Este verão os borrachudos, conhecidos também como mosca negra ou barigüí, alteraram a rotina dos habitantes das localidades ribeirinhas da província de Buenos Aires.
Este inseto aumentou sua presença nos últimos dias perto dos rios e córregos bonaerenses.
Embora fontes oficiais não tenham qualificado a situação como uma invasão, o fenômeno foi vinculado ao aumento das temperaturas e às chuvas recentes.
Essas condições ambientais favoreceram a reprodução dos borrachudos em cursos de água de zonas úmidas como Buenos Aires.

Como são os borrachudos e onde se reproduzem em Buenos Aires
Conhecidos em Buenos Aires como borrachudos, esses insetos pertencem à família dos simulídeos e recebem diferentes nomes conforme a região.
Por exemplo, em Mendoza são conhecidos como paquitas, no Brasil como borrachudos e no resto do mundo como black flies (moscas negras).
Segundo explicou Juan José García, doutor em Ciências Naturais pela Universidade Nacional de La Plata (UNLP), este inseto apresenta um ciclo de vida composto por quatro fases: ovo, larva, pupa e adulto.
“São insetos que têm duas asas. O ovo dá lugar às larvas, que passam por vários estágios até se transformarem em pupas. Das pupas nascem os adultos, machos e fêmeas, que copulam em enxames”, explicou García, pesquisador científico aposentado da CICPBA e do CEPAVE.
A reprodução dos borrachudos depende da presença de água corrente e limpa. Por isso, sua presença é marcada perto dos rios e córregos de Buenos Aires.
Lá, as larvas e pupas se aderem a pedras ou vegetação submersa em cursos de água.
“Na Argentina existem 71 espécies. Onde houver córregos ou corpos de água com corrente e limpos, pode haver simulídeos“, detalhou o especialista.
A proliferação dos borrachudos aumenta durante as inundações, quando os campos se enchem de água e os canais rurais facilitam sua criação.

Por que os borrachudos mordem e quais riscos isso implica
Os borrachudos se diferenciam de outros insetos por sua forma de se alimentar. Ao contrário dos mosquitos, não picam, mas sim mordem a pele.
“Ao contrário dos mosquitos, cujo aparelho bucal penetra um vaso sanguíneo, o barigüí corta a pele com uma estrutura semelhante a uma serra. Assim, produz um fluxo de sangue que absorve com outra estrutura tipo esponjosa”, explicou García.
Essa mordida pode produzir reações alérgicas de diversa intensidade. “O organismo sofre uma reação alérgica. Dependendo de quão alérgico seja o indivíduo a essa mordida serão as consequências”, apontou o especialista.
No entanto, apenas as fêmeas precisam de sangue para completar seu ciclo reprodutivo. Portanto, os borrachudos machos não mordem pessoas ou animais.
O problema é que a ferida aberta que deixam os borrachudos, que agora proliferam em Buenos Aires, pode se tornar uma porta de entrada para bactérias.
Isso ocorre especialmente se a pessoa se coça de maneira reiterada. Além disso, o risco de complicações aumenta em quem costuma apresentar reações alérgicas intensas ou em crianças, por sua tendência a se coçar com maior frequência.
Frente a isso, manter a ferida limpa e evitar o coçar são medidas fundamentais para prevenir infecções.

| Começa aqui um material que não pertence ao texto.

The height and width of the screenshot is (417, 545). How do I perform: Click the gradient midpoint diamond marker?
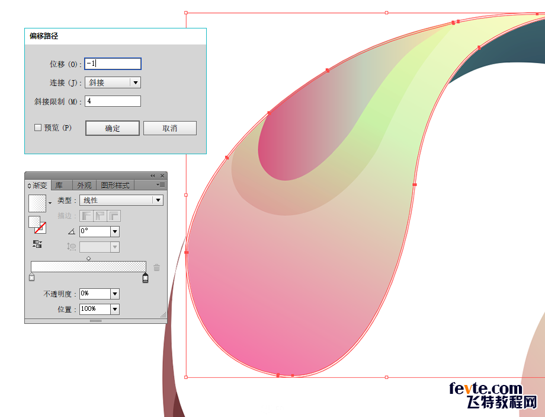88,258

Como se proteger das mordidas dos borrachudos que invadem Buenos Aires
Para reduzir o risco de mordidas, os especialistas recomendam seguir estas medidas:
- Utilizar roupas claras e de mangas compridas
- Evitar atividades perto de rios e córregos nas primeiras horas da manhã e no final da tarde
- Aplicar repelentes adequados na pele exposta, embora não sejam tão eficientes como contra mosquitos
- Manter-se afastado da vegetação ribeirinha
- Aplicar frio local para aliviar sintomas após uma mordida
O município de Junín informou que os operários de Zoonoses e Meio Ambiente realizam amostragens e aplicações para combater as zonas de reprodução.
Segundo Cecilia Laffaye, subsecretária de Meio Ambiente do município, os ovos dos borrachudos podem permanecer latentes durante anos. Ao retornar o nível de água e oxigenar-se, inicia-se o ciclo, algo que ocorreu com as recentes chuvas em Buenos Aires.
García advertiu que “na Argentina não representam um perigo grave para a saúde pública”, embora em localidades do norte tenham sido encontrados alguns parasitas transmitidos por esses insetos.
As autoridades de Buenos Aires e outras províncias mantêm ações permanentes de monitoramento e controle de borrachudos durante todo o ano.
O objetivo é reduzir o impacto de futuras proliferações e proteger a população e a economia da região.